> _Items_
╭──
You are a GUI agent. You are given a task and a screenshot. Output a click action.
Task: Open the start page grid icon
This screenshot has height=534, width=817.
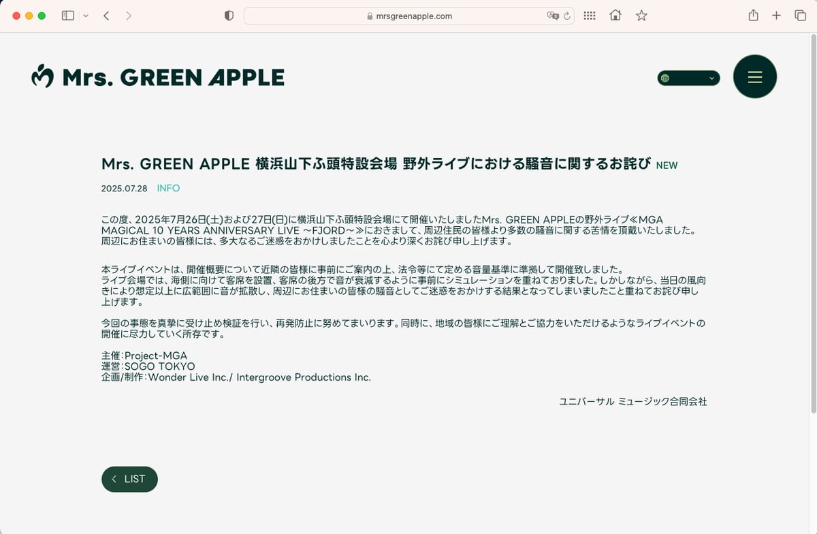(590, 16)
╰──
╭──
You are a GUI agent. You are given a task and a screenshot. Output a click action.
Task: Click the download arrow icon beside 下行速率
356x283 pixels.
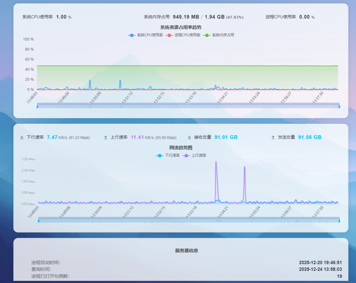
╰──
> _To be done_
How many lines in the rows above contain the string "icon"? Case counts, so reply with the number only.

> _Exercise output_
2